**Reading text:**
>>>>

Pandemic Preservation Projects

Preservation Services staff have been working from home on projects ranging from transcription to those using specialized handskills.

Directly and indirectly supporting Harvard’s massive effort to support online research, teaching, and learning spurred by the pandemic, the staff of Harvard Library Preservation Services has been working from home on many different projects over the past few months, some contributing to Library-wide and broader projects, like transcription, and others that are unique to specialties within Preservation Services. Here is a selection of projects that help improve access to collections, take advantage of specialized handskills that can be deployed at home, and provide direct classroom and teaching support.

Right-click on the images to see larger versions.

<<<<

**Task requirements:** Summarize the text on pandemic preservation projects in two sentences. The entries that follow come from a different source than the text above.

**Source data:**

>>>>

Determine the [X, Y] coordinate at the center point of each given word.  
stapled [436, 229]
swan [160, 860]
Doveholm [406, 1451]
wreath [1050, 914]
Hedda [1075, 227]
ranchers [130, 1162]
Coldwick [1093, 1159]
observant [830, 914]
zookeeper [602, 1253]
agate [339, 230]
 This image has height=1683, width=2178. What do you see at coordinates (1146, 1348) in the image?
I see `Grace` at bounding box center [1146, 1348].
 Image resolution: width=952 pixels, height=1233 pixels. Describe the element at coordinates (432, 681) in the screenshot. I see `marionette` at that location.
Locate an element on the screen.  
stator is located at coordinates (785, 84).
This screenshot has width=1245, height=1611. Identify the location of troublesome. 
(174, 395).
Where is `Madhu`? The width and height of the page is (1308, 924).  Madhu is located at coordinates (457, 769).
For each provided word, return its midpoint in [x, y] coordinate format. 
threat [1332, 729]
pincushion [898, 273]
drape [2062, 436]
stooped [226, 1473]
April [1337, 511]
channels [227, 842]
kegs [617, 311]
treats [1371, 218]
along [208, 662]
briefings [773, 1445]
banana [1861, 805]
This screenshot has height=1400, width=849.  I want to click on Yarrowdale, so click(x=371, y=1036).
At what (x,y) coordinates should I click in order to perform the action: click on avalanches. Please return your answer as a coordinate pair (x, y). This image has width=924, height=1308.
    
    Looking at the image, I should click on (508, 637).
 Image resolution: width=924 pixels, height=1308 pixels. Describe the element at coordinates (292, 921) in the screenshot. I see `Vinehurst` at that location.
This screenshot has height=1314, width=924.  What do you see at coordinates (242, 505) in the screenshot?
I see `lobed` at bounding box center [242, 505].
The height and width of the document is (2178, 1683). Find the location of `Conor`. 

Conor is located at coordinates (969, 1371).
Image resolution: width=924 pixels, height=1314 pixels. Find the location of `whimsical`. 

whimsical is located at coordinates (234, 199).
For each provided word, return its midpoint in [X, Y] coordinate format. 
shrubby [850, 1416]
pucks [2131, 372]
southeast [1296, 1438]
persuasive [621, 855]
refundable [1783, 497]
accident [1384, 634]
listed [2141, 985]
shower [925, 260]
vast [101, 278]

<<<<

**Response to this task:** During the pandemic, Harvard Library Preservation Services staff have worked from home on projects that range from transcription to work using specialized handskills, directly and indirectly supporting Harvard's push for online research, teaching, and learning. The selected projects improve access to collections, make use of handskills that can be practiced at home, and give direct classroom and teaching support.